Album of the Week: Schammasch

Have you danced with Ducasse? Done the Maldoror mambo? Lindy Hop’d with Lautréamont? Swiss avant-garde black metal band Schammasch are digging into Lautréamont’s Les Chants de Maldoror and The Maldoror Chants: Hermaphrodite is the first release of a planned series.

Man Ray, L’énigme d’Isidore Ducasse

“Les Chants de Maldoror”, the book, was written in 1868/’69 by the Uruguayan-born French writer Isidore Lucien Ducasse, who chose to call himself Comte de Lautréamont. Of all the books I’ve read which have inspired dreams, two stand head and shoulders above the rest—Dostoevsky’s Crime and Punishment and Lautréamont’s Les Chants de Maldoror (comforting yet deadly shark dreams).  Maldoror was a major influence on the Fench Symbolists, Dadaists, and Surrealists so it’s no wonder that a number of artists took it upon themselves to illustrate or be inspired by this illustrious work. The book’s influence has also touched writers, musicians (like Schammasch and Nurse With Wound), film makers (like Godard and Kenneth Anger), poets, philosophers, and more.

It is not right that everyone should read the pages which follow; only a few will be able to savour this bitter fruit with impunity.
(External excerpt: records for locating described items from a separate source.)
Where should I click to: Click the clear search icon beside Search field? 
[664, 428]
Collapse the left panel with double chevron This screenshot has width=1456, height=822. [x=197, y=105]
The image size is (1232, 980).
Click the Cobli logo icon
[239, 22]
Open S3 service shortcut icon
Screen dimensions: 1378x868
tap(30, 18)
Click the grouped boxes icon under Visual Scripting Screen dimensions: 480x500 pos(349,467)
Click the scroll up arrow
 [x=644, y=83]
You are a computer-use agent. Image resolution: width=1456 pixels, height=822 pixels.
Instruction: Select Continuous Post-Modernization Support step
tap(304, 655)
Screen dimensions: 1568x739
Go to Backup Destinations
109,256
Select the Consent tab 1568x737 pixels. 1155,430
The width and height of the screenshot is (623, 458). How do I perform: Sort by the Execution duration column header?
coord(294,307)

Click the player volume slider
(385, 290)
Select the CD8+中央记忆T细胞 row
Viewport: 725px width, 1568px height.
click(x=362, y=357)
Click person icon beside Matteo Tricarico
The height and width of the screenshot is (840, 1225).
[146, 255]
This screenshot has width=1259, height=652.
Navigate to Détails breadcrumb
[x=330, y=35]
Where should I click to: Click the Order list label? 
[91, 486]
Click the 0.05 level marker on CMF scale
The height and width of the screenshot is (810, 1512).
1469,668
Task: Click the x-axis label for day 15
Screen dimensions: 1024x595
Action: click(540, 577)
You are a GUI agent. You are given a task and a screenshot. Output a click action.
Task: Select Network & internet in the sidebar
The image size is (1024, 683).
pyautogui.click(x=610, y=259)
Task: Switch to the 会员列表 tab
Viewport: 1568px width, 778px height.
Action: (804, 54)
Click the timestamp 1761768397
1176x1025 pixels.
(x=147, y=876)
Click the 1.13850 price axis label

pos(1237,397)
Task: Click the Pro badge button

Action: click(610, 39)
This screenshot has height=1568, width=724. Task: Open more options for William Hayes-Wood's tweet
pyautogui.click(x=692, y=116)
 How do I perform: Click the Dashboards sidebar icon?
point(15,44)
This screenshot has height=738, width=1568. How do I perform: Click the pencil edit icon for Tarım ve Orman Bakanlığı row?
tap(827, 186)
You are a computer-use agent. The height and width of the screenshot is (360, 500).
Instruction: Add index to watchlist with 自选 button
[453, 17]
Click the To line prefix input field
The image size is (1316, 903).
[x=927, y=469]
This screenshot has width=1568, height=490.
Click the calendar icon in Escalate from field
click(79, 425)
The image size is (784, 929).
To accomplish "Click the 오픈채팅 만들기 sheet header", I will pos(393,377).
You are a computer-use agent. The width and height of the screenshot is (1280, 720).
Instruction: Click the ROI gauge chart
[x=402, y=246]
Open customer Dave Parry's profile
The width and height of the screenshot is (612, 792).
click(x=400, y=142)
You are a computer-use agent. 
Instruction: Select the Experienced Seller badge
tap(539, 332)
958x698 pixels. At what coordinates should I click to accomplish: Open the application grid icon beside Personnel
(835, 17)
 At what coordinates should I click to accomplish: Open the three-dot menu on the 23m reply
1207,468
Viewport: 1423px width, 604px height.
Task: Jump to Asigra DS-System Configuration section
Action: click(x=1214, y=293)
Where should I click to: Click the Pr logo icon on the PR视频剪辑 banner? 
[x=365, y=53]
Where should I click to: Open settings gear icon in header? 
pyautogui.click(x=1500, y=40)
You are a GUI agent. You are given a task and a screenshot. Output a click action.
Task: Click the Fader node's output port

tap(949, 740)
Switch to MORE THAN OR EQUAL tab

Consequently, shrinking soul, turn on your heels and go back before penetrating further into such uncharted, perilous wastelands.”— Maldoror, Part I, Chapter 1

As if.

René MAGRITTE, Les chants de Maldoror (1948)

I came across The Maldoror Chants: Hermaphrodite  during my 15,000th search on “Maldoror”,  a search that keeps on giving. It is highly probable that I would not have found it otherwise, which is one way Maldoror works after ingestion.

Salvador Dalí Les Chants de Maldoror (1934)

The album is dark, menacing and at times pounding with BPM intensity yet beautiful very much like its namesake and I find myself wandering its charred corridors, caverns and tunnels as if listening to a dream. Or dreaming of an album or being dreamed by it (wink).

Although according to certain philosophers it is quite difficult to distinguish the jester from the melancholic, life itself being a comic drama or a dramatic comedy.” ― Comte de Lautréamont

the Maldoror section of my library

As with books, I like to let the work do most of the talking so I recommend giving both Maldorors a try. You may just find yourself somewhere unexpected.

Les Chants de Maldoror. Gravures originales de Hans Bellmer. Genève: Grafik Europa Anstalt, 1971.